WHAT TO DO:
Everything in the listing beneath must be transcribed exactly.

++++ INPUT DATA

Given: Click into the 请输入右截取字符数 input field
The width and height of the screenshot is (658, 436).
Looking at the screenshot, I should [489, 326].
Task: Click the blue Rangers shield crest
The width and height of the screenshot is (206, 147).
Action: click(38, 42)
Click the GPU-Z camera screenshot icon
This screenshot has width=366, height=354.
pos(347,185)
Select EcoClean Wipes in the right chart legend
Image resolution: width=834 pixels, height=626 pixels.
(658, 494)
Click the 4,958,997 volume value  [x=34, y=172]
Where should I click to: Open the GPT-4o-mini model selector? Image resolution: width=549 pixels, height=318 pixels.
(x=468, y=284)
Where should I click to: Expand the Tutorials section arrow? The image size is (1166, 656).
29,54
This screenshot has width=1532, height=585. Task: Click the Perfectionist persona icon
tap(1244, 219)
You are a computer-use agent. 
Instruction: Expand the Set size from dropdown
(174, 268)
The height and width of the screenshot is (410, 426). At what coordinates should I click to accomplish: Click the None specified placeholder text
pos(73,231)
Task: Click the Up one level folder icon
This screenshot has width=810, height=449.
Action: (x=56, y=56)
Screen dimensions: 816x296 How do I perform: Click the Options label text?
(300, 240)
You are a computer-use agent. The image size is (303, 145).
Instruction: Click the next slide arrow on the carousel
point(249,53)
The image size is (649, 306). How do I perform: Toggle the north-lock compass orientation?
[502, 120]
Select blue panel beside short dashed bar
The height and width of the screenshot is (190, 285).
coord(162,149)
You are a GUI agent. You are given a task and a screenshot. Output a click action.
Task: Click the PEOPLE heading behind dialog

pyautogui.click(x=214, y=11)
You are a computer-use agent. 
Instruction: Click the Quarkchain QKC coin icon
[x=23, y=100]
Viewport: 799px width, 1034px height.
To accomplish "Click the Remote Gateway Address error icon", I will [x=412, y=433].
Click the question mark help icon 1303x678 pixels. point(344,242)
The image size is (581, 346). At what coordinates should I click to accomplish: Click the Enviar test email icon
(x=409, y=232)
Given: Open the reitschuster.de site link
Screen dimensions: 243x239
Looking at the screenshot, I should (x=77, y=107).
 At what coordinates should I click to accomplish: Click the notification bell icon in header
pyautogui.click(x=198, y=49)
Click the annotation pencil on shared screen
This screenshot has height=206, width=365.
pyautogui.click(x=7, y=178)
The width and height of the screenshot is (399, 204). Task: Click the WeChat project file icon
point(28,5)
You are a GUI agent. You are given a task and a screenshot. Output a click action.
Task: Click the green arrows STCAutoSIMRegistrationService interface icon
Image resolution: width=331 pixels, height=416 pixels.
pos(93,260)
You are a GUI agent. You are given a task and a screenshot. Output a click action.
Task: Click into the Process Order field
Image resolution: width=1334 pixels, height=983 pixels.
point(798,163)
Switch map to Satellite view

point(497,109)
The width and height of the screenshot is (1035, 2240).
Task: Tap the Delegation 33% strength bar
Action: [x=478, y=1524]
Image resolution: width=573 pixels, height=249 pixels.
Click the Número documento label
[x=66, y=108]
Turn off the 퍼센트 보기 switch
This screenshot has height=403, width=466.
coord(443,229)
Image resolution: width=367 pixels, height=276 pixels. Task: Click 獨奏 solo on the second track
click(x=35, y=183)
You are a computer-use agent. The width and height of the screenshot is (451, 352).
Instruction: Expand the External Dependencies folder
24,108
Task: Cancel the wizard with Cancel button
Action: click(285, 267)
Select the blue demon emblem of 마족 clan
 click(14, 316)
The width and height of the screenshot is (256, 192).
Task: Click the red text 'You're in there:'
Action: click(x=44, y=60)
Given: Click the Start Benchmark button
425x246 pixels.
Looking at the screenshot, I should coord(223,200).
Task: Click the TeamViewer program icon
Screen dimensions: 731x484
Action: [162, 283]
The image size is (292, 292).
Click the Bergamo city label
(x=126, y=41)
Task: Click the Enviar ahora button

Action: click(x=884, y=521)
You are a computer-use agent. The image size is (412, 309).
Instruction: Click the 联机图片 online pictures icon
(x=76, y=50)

++++++++

ANSWER TO THIS TASK:
Given: Click into the 请输入右截取字符数 input field
The width and height of the screenshot is (658, 436).
Looking at the screenshot, I should [489, 326].
Task: Click the blue Rangers shield crest
The width and height of the screenshot is (206, 147).
Action: click(38, 42)
Click the GPU-Z camera screenshot icon
This screenshot has width=366, height=354.
pos(347,185)
Select EcoClean Wipes in the right chart legend
Image resolution: width=834 pixels, height=626 pixels.
(658, 494)
Click the 4,958,997 volume value  [x=34, y=172]
Where should I click to: Open the GPT-4o-mini model selector? Image resolution: width=549 pixels, height=318 pixels.
(x=468, y=284)
Where should I click to: Expand the Tutorials section arrow? The image size is (1166, 656).
29,54
This screenshot has width=1532, height=585. Task: Click the Perfectionist persona icon
tap(1244, 219)
You are a computer-use agent. 
Instruction: Expand the Set size from dropdown
(174, 268)
The height and width of the screenshot is (410, 426). At what coordinates should I click to accomplish: Click the None specified placeholder text
pos(73,231)
Task: Click the Up one level folder icon
This screenshot has width=810, height=449.
Action: (x=56, y=56)
Screen dimensions: 816x296 How do I perform: Click the Options label text?
(300, 240)
You are a computer-use agent. The image size is (303, 145).
Instruction: Click the next slide arrow on the carousel
point(249,53)
The image size is (649, 306). How do I perform: Toggle the north-lock compass orientation?
[502, 120]
Select blue panel beside short dashed bar
The height and width of the screenshot is (190, 285).
coord(162,149)
You are a GUI agent. You are given a task and a screenshot. Output a click action.
Task: Click the PEOPLE heading behind dialog

pyautogui.click(x=214, y=11)
You are a computer-use agent. 
Instruction: Click the Quarkchain QKC coin icon
[x=23, y=100]
Viewport: 799px width, 1034px height.
To accomplish "Click the Remote Gateway Address error icon", I will [x=412, y=433].
Click the question mark help icon 1303x678 pixels. point(344,242)
The image size is (581, 346). At what coordinates should I click to accomplish: Click the Enviar test email icon
(x=409, y=232)
Given: Open the reitschuster.de site link
Screen dimensions: 243x239
Looking at the screenshot, I should (x=77, y=107).
 At what coordinates should I click to accomplish: Click the notification bell icon in header
pyautogui.click(x=198, y=49)
Click the annotation pencil on shared screen
This screenshot has height=206, width=365.
pyautogui.click(x=7, y=178)
The width and height of the screenshot is (399, 204). Task: Click the WeChat project file icon
point(28,5)
You are a GUI agent. You are given a task and a screenshot. Output a click action.
Task: Click the green arrows STCAutoSIMRegistrationService interface icon
Image resolution: width=331 pixels, height=416 pixels.
pos(93,260)
You are a GUI agent. You are given a task and a screenshot. Output a click action.
Task: Click into the Process Order field
Image resolution: width=1334 pixels, height=983 pixels.
point(798,163)
Switch map to Satellite view

point(497,109)
The width and height of the screenshot is (1035, 2240).
Task: Tap the Delegation 33% strength bar
Action: [x=478, y=1524]
Image resolution: width=573 pixels, height=249 pixels.
Click the Número documento label
[x=66, y=108]
Turn off the 퍼센트 보기 switch
This screenshot has height=403, width=466.
coord(443,229)
Image resolution: width=367 pixels, height=276 pixels. Task: Click 獨奏 solo on the second track
click(x=35, y=183)
You are a computer-use agent. The width and height of the screenshot is (451, 352).
Instruction: Expand the External Dependencies folder
24,108
Task: Cancel the wizard with Cancel button
Action: click(285, 267)
Select the blue demon emblem of 마족 clan
 click(14, 316)
The width and height of the screenshot is (256, 192).
Task: Click the red text 'You're in there:'
Action: click(x=44, y=60)
Given: Click the Start Benchmark button
425x246 pixels.
Looking at the screenshot, I should coord(223,200).
Task: Click the TeamViewer program icon
Screen dimensions: 731x484
Action: [162, 283]
The image size is (292, 292).
Click the Bergamo city label
(x=126, y=41)
Task: Click the Enviar ahora button

Action: click(x=884, y=521)
You are a computer-use agent. The image size is (412, 309).
Instruction: Click the 联机图片 online pictures icon
(x=76, y=50)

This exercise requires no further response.